Vermillion sued for breach of contract and other claims. Both parties moved for partial summary judgment. Vermillion argued that the 1776 Energy’s 320-acre well tract should have been 40 acres and that the lease terminated as to all other acreage. Specifically, Vermillion argued that the retained acreage clause required the well tract to have as few acres as possible for actual production.
The trial court granted Vermillion’s motion and denied 1776 Energy’s.
The clause (we are paraphrasing) defined the well tract as the “minimum number of acres” “producing in paying quantities”, but was qualified by
- … which pursuant to the applicable field rules provides or permits for creation of an allowable sufficient to cover actual production;
- … but was expressly limited of 80 acres plus the length of the horizontal well bore plus 330 feet on either side thereof; and
- … notwithstanding the above, to the extent the Railroad Commission’s field rules provided for additional acreage, the rules would control.

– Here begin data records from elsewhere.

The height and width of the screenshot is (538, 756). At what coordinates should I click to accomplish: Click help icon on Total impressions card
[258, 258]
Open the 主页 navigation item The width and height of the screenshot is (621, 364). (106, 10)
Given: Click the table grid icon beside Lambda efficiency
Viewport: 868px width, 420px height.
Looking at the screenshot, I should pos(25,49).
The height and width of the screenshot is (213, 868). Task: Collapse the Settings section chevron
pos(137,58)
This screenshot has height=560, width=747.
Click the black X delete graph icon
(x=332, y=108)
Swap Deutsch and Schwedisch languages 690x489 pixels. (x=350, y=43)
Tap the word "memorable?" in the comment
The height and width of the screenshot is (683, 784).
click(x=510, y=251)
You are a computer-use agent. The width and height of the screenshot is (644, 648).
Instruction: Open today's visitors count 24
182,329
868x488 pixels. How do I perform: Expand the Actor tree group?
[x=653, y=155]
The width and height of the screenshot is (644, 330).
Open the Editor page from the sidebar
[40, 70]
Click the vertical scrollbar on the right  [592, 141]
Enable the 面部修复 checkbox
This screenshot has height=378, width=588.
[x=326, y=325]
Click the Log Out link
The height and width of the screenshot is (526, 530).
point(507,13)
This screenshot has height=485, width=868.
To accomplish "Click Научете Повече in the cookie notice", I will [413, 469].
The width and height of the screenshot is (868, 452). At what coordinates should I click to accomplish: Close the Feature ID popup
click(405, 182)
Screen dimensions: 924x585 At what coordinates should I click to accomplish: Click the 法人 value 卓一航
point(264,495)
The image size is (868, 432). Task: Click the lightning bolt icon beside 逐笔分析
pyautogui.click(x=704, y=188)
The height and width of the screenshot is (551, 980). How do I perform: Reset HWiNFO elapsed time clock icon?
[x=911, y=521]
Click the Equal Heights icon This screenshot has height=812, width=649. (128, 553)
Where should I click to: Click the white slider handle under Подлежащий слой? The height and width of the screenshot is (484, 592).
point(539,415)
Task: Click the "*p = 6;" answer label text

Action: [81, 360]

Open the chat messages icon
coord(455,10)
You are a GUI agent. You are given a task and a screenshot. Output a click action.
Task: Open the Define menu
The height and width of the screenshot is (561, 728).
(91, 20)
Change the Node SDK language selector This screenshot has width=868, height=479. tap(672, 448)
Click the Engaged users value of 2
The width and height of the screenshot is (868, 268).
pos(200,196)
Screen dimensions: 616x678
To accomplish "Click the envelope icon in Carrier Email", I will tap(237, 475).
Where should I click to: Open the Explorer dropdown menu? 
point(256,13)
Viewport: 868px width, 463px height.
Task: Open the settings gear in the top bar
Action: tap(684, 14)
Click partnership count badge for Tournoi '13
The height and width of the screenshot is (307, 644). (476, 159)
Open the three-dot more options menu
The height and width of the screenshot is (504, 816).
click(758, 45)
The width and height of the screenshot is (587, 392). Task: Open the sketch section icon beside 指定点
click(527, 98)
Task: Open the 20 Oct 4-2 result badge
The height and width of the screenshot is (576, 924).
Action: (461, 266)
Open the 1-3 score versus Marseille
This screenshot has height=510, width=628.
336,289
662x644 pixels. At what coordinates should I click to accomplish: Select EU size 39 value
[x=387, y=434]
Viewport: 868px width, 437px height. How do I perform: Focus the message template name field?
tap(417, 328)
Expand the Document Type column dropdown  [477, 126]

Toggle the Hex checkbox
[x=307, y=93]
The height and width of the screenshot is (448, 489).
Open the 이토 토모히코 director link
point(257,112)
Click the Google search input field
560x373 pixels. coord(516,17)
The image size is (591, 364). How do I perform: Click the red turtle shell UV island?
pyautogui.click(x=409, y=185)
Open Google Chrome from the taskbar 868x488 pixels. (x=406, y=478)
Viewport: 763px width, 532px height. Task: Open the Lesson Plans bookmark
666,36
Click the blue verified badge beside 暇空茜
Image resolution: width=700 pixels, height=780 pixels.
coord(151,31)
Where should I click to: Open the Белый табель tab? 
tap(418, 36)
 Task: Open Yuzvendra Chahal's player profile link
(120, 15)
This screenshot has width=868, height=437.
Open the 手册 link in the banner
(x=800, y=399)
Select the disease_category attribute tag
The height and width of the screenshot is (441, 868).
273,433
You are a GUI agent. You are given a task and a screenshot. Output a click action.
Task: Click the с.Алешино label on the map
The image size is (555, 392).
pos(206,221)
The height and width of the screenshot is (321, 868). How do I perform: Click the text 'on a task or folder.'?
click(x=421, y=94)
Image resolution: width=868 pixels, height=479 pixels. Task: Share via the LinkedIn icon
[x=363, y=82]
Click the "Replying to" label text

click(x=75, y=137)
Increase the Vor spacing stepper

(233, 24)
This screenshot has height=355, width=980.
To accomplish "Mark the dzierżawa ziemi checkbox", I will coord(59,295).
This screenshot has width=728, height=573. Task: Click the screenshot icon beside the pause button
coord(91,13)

After examining the field rules and the express language of the lease, the court of appeals concluded that 1776 Energy was entitled to retain 280 acres with respect to the well—not 40 acres as Vermillion argued or the 320 acres 1776 Energy wanted. The court distinguished this case from Endeavor Energy Resources v. Discovery Operating and XOG Operating v. Chesapeake Exploration by emphasizing the Supreme Court’s holdings that a retained acreage clause must be construed on its own language under governing principles of contract interpretation. Also, Endeavor and XOG involved vertical wells, not horizontals.
Concluding that the Byrd Ranch No. 1H Well retained 280 acres rather than 320, the court reversed and remanded. The additional 40 acres automatically terminated at the end of the primary term. 1776 Energy breached the lease by failing to release the 40 acres.
Your musical interlude.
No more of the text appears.